On two occasions over the past few days, I had the priviledge of dying my hair a super bright pink – magenta is more like it, I suppose. It wasn’t the color of my choice, but it was one that was more or less expected.

Many of you may already know the story by now. Several weeks ago, members of the Daily Globe‘s Relay for Life team approached me and asked if I’d be willing to participate in a little fundraiser. If they were able to get $500 in a "Penny Wars" campaign – people contributing money in a large jar in the customer service area downstairs – "would you be willing to dye your hair?" I was asked.

Well, I’m usually up for something a tad goofy, plus I figured my kids would appreciate it. "Sure," I said. I was quickly thanked for being a good sport, and the coin collecting quickly commenced.

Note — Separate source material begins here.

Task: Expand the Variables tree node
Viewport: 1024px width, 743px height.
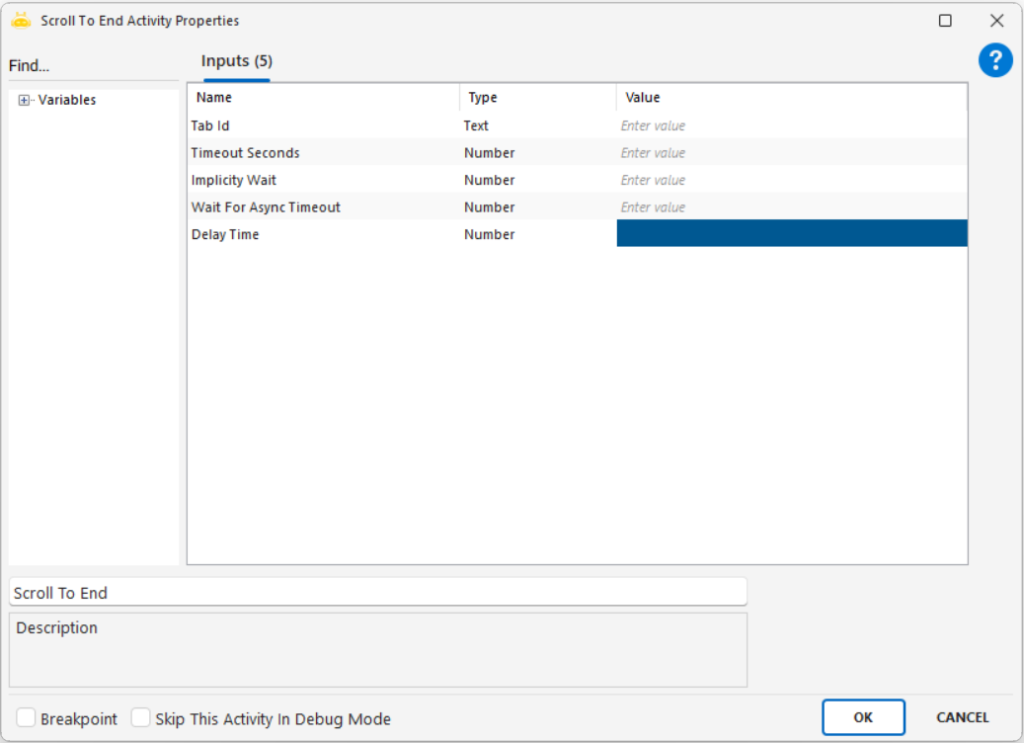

Well, $500 is a heck of a lot of money when counted in pennies and other spare change. The cash began to trickle in, but the Relay for Lifers soon realized that $500 might be far too tall an order for a hair-raising … er, changing – experience. So, they changed it to $200. I guess they really wanted make this whole pink-hair thing happen, and the goal wound up being achieved with about 60 bucks or so to spare.

So … the hair ended up being sprayed by classifieds queen Sheila Kluever on Tuesday (not part of the original deal! I said) for Noon Kiwanis, as well for the duration of Friday. Noon Kiwanis was recognized, I should note, because of the generosity of my fellow service club members, as they chipped in several dollars one Tuesday noon when Darlene Macklin "borrowed" the coin jar from the Globe. And, it didn’t take long for me to develop a little more awareness – or, to say it better, appreciation – for what cancer patients go through. I could wash out my sprayed-on pink after lunch Tuesday (I ended up leaving it in all of Tuesday afternoon, thanks to several more Noon Kiwanian cash contributions) and at the end of the day Friday. Cancer patients, of course, just can’t wash away their illness whenever they feel like it. 

As I write this, I’m still unaware as to how much the Nobles County Relay for Life event raised Friday night. While I hope it was a lucrative evening, I do also know it was a powerful one on many levels. Never mind the whole hair thing – to see a bunch of cancer survivors walking laps around the track at the fairgrounds is great to behold. It should be up to all of us to not only keep the number of cancer survivors growing, but to eventually to eliminate the need for the term "cancer survivor" – to eradicate cancer once and for all.